* SUPPLIED TEXT
LACKINGTON'S

speculative prose

An Interview with Rekha Valliappan

We’re celebrating the launch of Issue 18 by talking about all sorts of “magics” (bold or subtle) with our authors, and what inspired their stories.

467px-Phalacrocorax_nigrogularisLackington’s: There is a great deal of bird imagery in “Collar for Captain Cormorant,” and not just cormorants. Among others, there are references to petrels, albatrosses, ducks, starlings… What attracted you to this recurring theme? Out of all these birds, why did you choose cormorants as the central image?

RV: Yes! Unashamedly, I so love birds, big, small or multi-shaded. While the idea may have germinated innocuously enough from the many passerine species, ducks, swan and geese that I see almost daily, it was a combination of several, mostly those in books I’d read long ago, that strongly contributed to the growth of my central character imagery.

* WHAT THIS TASK INVOLVES
Could you return, word for word, the passage of the interview starting with "We’re celebrating the" and going on through "central character imagery."?

Recorded data:
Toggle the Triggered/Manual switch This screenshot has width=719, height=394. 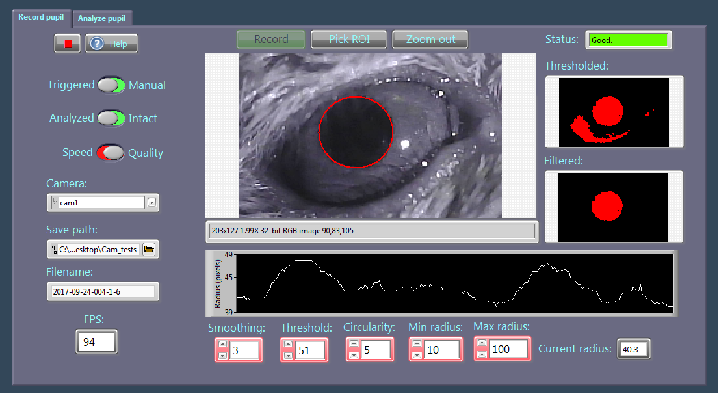pyautogui.click(x=111, y=85)
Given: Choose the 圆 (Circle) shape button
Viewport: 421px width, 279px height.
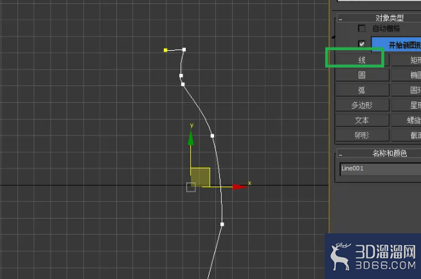Looking at the screenshot, I should (x=362, y=75).
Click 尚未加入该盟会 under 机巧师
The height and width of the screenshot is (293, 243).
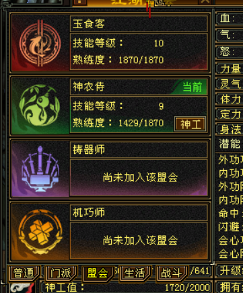coord(140,241)
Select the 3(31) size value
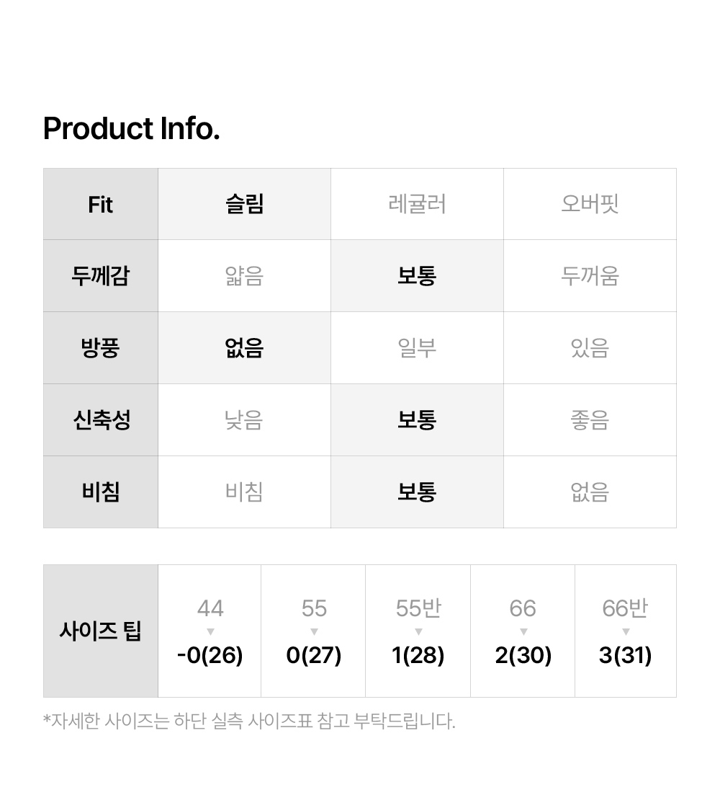This screenshot has width=720, height=800. point(626,656)
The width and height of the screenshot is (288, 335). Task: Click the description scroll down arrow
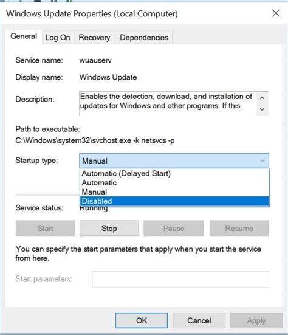pos(262,109)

* TASK RESPONSE
We’re celebrating the launch of Issue 18 by talking about all sorts of “magics” (bold or subtle) with our authors, and what inspired their stories.

467px-Phalacrocorax_nigrogularisLackington’s: There is a great deal of bird imagery in “Collar for Captain Cormorant,” and not just cormorants. Among others, there are references to petrels, albatrosses, ducks, starlings… What attracted you to this recurring theme? Out of all these birds, why did you choose cormorants as the central image?

RV: Yes! Unashamedly, I so love birds, big, small or multi-shaded. While the idea may have germinated innocuously enough from the many passerine species, ducks, swan and geese that I see almost daily, it was a combination of several, mostly those in books I’d read long ago, that strongly contributed to the growth of my central character imagery.